Whether the transition between Black Pyramid and Phantom Ghost was consciously executed or not, the transformation has been pretty drastic. Gone are the thick jets of sonic granite that characterised the likes of “Taurus”, and the reverberant distortion circulating across the grand expanse of “Phoenix”; Phantom Ghost feel comparatively loose and liberated, arriving as an embrace that encourages further outward exploration instead of shutting off the listener’s points of escape.
Repetition plays a central part, proving to be both to the album’s benefit and detriment. Track narratives are left largely static in order to emphasise the inner swirls of activity – clouds of harmony are constantly reshaped, leaving tonality and melodies as vague and ethereal presences that refuse to settle into tangible forms. Drumbeats tick and thud behind the gaseous texture, arguably anchoring the music with too much severity at some points; in particular, “Travellers” and “Orga II” aim to sound meditatively engrossed in their fixed states, and instead become in desperate need of onward movement. In contrast, “Ghost” gets it dead on, with a consistent thud on the first beat propelling the track upward in thick choral waves, culminating in the album’s tremendous climax.

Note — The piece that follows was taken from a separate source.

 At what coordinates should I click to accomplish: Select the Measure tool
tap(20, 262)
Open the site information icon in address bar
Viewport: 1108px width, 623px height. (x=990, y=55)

Part of me feels as though Aun’s time in the darkness of Black Pyramid means that Phantom Ghost is a weary and uncertain attempt at adjusting to the light. It’s the sound of a band squinting in their emergence, devoid of the clarity required to assess how to best utilise their softer, more vibrant texture palette. And while sometimes they stumble into some beautiful ambient expanses, much of Phantom Ghost suggests that Aun are uncomfortable in the wake of such stark contrast.